Backlogging is a phenomenon encountered in weight loss studies and was prevalent in the current study. DSM diaries are intended to be used in real time, but diet recording can occur long after dietary consumption. Backlogging DSM data can make diary entries appear as if they were recorded in real time when this may not have occurred. A significant correlation between percent weight loss and recording dietary intake within 15 min of opening an electronic paper diary was found in a previous study. Thus, it is possible that weight loss might have been greater if DSM occurred in a timelier manner. Examination of the association between backlogging of DSM data and weight change is outside the scope of the current study, however further investigation of the effect of backlogging self‐monitoring data may be warranted.

This study has several strengths and some limitations. This investigation used a free commercial DSM app with a professional database, which allowed objective collection of all participant self‐monitoring data over the course of the study. All study components were remotely delivered, which facilitated recruitment and retention of a robust size of participants.

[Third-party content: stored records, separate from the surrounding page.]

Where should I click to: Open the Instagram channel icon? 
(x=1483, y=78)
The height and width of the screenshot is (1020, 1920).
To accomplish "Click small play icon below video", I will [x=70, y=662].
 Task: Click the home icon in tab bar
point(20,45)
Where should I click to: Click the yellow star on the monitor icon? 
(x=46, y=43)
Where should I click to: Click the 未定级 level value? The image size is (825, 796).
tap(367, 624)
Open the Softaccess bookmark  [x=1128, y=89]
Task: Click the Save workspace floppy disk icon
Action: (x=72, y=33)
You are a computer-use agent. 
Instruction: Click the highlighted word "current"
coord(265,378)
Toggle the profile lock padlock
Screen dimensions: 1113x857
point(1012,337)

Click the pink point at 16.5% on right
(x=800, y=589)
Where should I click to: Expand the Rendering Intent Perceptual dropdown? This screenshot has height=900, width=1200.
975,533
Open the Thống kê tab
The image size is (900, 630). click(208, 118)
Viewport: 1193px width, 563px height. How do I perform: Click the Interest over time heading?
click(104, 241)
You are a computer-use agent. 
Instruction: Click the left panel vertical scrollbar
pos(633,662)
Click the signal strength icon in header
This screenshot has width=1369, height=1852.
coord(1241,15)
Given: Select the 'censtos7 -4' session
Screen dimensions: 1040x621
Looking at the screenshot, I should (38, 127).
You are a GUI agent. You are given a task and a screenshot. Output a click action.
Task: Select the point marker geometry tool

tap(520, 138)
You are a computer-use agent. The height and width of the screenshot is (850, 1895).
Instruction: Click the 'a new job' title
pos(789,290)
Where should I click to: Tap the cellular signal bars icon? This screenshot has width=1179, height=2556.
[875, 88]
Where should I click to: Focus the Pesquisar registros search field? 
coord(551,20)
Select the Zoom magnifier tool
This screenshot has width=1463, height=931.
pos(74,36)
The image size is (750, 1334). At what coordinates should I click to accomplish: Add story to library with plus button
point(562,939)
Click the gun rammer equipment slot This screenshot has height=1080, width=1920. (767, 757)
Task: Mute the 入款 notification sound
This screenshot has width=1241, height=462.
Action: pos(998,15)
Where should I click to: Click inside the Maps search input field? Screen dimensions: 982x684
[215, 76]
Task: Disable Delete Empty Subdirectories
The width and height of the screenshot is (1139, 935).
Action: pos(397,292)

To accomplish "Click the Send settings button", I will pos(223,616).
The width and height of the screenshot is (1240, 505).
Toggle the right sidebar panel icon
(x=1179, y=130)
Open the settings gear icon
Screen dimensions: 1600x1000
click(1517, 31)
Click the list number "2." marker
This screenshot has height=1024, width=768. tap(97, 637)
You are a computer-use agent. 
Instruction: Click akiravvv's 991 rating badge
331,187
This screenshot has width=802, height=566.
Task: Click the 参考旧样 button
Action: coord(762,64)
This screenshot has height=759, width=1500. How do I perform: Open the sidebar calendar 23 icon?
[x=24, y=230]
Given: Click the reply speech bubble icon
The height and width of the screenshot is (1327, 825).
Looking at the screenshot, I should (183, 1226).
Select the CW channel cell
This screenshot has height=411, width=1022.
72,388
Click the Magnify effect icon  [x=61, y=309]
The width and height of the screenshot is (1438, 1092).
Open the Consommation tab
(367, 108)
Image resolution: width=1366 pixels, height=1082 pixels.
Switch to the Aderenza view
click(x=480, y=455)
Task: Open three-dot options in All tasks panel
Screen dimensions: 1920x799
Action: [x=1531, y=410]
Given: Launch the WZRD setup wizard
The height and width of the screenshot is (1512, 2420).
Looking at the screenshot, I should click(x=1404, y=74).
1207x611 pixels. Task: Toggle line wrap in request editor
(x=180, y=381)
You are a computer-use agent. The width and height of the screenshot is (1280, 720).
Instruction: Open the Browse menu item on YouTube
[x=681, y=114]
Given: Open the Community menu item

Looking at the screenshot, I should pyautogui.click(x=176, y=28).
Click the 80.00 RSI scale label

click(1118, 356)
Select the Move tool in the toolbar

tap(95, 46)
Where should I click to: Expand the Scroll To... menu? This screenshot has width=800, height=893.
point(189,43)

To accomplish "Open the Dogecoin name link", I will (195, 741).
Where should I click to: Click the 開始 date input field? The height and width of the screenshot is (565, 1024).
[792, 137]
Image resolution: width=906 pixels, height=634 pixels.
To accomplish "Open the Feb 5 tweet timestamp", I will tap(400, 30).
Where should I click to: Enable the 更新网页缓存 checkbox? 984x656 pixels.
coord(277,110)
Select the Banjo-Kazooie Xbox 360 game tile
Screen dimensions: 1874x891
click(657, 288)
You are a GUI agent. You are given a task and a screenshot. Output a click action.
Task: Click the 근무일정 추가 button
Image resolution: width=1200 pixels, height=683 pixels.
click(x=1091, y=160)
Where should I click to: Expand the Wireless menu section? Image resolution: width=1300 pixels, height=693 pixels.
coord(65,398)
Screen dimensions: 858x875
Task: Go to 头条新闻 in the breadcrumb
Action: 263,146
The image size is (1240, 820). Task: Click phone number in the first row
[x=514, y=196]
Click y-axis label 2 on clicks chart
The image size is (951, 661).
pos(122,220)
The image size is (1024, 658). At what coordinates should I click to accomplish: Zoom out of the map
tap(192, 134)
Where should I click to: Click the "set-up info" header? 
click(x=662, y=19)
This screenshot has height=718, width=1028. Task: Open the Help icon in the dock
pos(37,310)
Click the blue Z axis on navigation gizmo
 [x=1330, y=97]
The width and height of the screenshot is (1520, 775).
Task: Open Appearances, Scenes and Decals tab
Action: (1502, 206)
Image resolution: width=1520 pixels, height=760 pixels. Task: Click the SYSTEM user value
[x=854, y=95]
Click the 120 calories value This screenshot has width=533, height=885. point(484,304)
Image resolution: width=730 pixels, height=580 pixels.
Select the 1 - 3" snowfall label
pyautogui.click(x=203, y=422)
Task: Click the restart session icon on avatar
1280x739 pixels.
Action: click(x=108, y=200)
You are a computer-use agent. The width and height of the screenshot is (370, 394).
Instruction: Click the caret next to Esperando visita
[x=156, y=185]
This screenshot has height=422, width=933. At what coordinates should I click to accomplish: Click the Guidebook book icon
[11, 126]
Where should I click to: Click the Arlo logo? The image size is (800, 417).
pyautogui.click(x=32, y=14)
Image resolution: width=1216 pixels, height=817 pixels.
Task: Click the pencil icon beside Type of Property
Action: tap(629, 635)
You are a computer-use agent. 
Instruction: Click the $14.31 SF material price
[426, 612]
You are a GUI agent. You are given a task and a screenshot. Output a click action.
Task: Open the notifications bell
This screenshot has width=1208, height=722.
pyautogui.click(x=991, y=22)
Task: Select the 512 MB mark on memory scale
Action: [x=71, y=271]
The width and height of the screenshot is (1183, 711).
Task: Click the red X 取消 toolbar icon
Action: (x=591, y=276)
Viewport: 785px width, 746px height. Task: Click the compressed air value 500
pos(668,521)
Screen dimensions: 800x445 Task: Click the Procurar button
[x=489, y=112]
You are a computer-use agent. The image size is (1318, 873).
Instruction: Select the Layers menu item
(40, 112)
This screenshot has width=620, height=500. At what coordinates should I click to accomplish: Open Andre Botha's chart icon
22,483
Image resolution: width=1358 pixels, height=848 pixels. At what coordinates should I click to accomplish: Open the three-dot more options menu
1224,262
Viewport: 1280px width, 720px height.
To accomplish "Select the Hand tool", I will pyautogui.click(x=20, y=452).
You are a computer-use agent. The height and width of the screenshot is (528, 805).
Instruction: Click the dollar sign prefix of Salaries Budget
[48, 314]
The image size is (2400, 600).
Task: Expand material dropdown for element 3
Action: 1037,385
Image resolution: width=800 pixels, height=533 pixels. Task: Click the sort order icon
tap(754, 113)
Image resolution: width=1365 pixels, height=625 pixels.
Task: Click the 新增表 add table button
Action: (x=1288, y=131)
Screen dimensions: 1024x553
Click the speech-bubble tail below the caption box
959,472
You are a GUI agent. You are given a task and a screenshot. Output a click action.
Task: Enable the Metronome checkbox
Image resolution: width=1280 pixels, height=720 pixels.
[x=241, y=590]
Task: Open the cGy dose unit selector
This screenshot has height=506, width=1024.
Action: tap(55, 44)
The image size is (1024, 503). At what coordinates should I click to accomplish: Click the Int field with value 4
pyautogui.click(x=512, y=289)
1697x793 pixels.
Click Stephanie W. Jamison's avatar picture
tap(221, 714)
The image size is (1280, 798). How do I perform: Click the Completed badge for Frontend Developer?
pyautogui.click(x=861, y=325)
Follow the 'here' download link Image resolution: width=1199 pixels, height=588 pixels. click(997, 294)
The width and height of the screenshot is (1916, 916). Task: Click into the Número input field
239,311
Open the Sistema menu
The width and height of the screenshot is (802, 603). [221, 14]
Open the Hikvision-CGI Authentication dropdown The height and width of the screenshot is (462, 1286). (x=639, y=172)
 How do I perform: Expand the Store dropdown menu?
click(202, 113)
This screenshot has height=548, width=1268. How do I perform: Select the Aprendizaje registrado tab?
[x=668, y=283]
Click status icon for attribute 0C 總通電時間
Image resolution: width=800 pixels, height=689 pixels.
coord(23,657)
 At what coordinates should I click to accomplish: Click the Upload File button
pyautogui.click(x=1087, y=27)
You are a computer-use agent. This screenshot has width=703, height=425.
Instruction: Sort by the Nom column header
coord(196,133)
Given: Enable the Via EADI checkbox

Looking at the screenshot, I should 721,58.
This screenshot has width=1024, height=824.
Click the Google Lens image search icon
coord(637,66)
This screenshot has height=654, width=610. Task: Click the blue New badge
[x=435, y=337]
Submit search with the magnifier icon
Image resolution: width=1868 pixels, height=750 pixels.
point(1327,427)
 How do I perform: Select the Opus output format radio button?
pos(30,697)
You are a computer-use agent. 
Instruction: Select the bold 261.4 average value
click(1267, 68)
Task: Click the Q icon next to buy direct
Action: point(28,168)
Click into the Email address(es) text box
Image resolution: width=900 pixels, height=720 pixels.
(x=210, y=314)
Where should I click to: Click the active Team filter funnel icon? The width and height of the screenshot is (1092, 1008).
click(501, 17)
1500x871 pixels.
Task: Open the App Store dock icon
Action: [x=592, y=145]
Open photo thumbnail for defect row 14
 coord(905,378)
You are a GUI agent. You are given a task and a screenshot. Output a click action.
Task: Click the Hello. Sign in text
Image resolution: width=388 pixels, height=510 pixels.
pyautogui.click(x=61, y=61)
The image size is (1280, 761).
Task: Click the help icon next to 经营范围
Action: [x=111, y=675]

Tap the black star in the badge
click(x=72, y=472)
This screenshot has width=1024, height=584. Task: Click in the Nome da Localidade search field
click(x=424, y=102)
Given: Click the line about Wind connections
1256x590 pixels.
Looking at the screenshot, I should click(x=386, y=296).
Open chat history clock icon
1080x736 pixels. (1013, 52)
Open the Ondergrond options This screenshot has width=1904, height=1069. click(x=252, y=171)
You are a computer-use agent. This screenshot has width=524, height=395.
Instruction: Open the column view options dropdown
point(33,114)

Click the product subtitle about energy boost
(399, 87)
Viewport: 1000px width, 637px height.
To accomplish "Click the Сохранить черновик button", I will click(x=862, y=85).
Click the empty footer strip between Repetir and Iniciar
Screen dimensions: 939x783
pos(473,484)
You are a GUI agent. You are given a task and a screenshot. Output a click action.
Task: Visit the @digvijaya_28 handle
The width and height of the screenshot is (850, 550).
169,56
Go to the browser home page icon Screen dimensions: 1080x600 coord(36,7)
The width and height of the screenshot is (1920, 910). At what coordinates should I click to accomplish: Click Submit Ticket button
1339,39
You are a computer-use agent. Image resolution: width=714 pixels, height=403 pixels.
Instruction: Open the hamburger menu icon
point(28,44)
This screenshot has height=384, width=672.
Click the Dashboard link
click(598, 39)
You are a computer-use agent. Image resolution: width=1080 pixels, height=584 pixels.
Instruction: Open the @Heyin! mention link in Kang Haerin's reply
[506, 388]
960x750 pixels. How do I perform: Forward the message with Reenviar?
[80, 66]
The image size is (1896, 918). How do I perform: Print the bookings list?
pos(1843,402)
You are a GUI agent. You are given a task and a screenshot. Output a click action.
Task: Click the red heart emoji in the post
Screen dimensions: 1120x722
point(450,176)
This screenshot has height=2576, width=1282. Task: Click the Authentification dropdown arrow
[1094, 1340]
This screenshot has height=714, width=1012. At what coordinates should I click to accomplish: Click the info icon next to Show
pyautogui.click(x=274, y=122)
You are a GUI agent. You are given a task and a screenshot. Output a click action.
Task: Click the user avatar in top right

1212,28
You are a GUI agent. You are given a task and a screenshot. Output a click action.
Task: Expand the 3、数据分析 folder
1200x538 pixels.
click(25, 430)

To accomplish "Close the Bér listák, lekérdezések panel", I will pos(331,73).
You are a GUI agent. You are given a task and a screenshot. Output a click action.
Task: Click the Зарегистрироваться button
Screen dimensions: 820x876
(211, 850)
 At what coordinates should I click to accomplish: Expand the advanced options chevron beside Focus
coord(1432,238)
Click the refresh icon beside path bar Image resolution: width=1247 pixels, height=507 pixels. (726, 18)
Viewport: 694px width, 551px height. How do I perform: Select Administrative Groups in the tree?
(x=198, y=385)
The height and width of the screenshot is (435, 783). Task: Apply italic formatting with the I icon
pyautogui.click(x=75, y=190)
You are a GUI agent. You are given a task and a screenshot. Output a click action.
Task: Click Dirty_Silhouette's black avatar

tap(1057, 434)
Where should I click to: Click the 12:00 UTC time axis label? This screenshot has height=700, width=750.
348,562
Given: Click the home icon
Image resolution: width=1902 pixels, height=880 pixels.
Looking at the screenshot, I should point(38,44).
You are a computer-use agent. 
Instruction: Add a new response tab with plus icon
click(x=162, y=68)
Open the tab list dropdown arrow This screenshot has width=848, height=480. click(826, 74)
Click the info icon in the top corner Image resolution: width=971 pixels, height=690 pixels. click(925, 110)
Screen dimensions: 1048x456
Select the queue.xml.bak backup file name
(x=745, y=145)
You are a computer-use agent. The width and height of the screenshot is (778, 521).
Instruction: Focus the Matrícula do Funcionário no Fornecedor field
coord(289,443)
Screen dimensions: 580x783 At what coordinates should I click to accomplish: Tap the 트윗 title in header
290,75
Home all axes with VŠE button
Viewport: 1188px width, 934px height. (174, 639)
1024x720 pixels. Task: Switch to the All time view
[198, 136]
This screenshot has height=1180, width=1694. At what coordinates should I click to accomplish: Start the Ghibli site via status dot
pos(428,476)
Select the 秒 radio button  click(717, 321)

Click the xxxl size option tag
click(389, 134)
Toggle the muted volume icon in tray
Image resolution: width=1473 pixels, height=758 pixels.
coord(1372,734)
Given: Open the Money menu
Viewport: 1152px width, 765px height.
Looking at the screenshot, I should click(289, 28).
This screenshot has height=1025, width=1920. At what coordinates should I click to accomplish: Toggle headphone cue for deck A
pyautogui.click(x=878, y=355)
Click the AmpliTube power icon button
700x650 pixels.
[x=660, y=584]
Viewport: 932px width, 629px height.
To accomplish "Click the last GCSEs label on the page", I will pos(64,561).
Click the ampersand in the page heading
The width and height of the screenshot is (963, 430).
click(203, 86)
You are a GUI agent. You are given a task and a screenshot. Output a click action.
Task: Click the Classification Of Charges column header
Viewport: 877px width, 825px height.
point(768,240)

Limitations should also be noted. The only recruitment method used was the employee intranet, which posed a risk of selection bias. This study was eight weeks, descriptive, and uncontrolled, thus findings apply to the short‐term, and no causal relationships can be inferred. All data were subject to self‐report bias. The sample was small, and consisted of mostly White, middle‐aged, educated women working in a large, urban health system, limiting generalizability.

The associations between the indicators of adherence examined here with long‐term weight loss should be investigated in large, randomized trials of longer duration. Perhaps a less stringent self‐monitoring requirement, such as 3 days of app‐based DSM per week, positively effects adherence and weight loss, including clinically significant weight loss. Comparing the amount of weight change between consistent and inconsistent self‐monitors with and without backlogging of dietary data may reveal the effects of backlogging on weight change.

CONCLUSION

App‐based DSM was associated with short‐term weight loss in adults with obesity or overweight who were interested in losing weight, suggesting that the relationship between app‐based DSM and weight loss is similar to the relationship between paper‐based DSM and weight loss. Results suggest that consistent (≥3 days/week) and frequent (≥50% of days) app‐based DSM are associated with weight loss. Clinicians may wish to consider emphasizing frequent and consistent app‐based self‐monitoring when providing weight loss counseling.

CONFLICT OF INTEREST

The authors declared no conflict of interest.

AUTHOR CONTRIBUTIONS

Jason Payne, Melanie Turk, Melissa Kalarchian, and Christine Pellegrini conceived and developed the study design. Jason Payne and Melanie Turk obtained grant funding and implemented the study. Jason Payne collected data of the study. Jason Payne and Melanie Turk analyzed the study data and wrote the manuscript. Jason Payne, Melanie Turk, Melissa Kalarchian, and Christine Pellegrini interpreted results, critiqued and revised the manuscript, and approved the submitted manuscript.